My sister and I visited relatives in Florida not long ago. We left a forecast of snow and cold behind and enjoyed 82 degree days. Located in an affluent area near Orlando, I came face to face with the adage, one man’s trash is another man’s treasure, or in this case: dirt roads.
Our hostess drove through an idyllic town with charming two story homes and wide porches, and dirt roads. When the cloud of dust whirled around the car I stated the obvious “The streets are dirt.” She replied “Oh, that’s the way the residents want it. The town thinks it increases privacy.”

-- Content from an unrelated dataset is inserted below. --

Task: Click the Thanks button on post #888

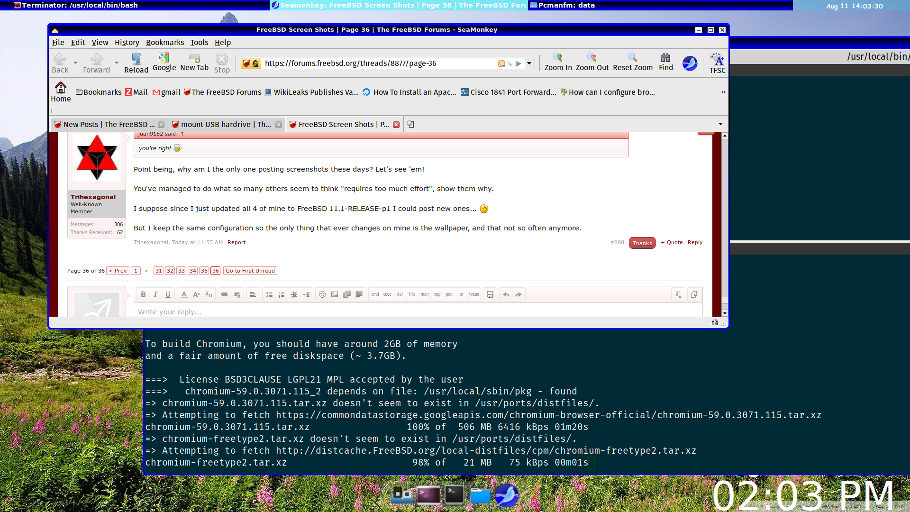Action: [642, 243]
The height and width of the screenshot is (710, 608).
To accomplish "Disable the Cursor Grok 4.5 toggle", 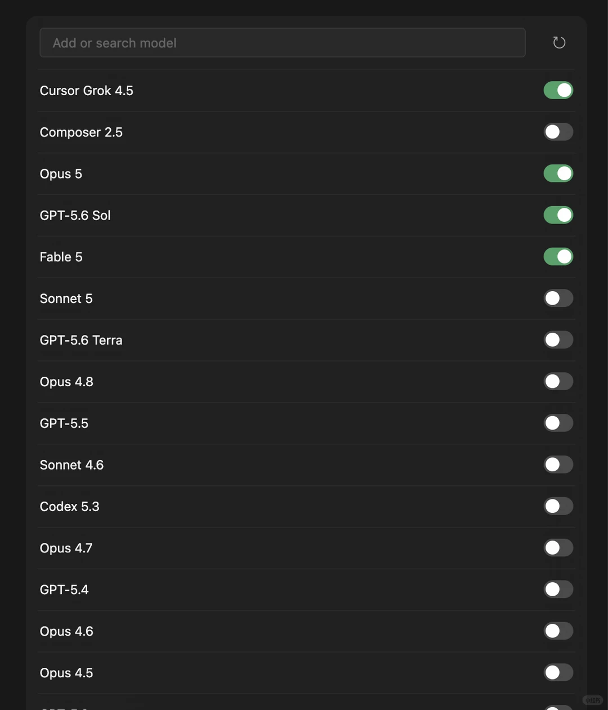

Spending the majority of my life on red dirt roads all I could think who wanted dirt roads? Nobody near my rural home petitioned to leave my country roads unpaved. Visions of roads resembling powder sugar during droughts coating the car, tracking in houses, smudging the windows played in my head. I envisioned red clay bogging vehicles to the rims, then leaving rutted tracks to jar your body. I remember dancing on the freshly paved road when the County completed the job. Now I heard people actually wanted it that way. I felt confused.
I found it perplexing folks living on the fringe of a metropolitan area yearning for blowing dirt and ruts. I found it strange some notions it added charm of their property. Did they want the pace of a rural lifestyle? Did they want to live a country song of dirt roads going home? Did they feel this separated them from problems the encountered in their metropolitan sprawl? In my rural location, twenty miles from a pharmacy or grocery store, we thrilled to drive on pavement. Happy is what a person perceives it to be; my brand of happiness includes my black-topped country lanes twenty miles from civilization. I think the folks living in that town are happy because they have their dirt roads.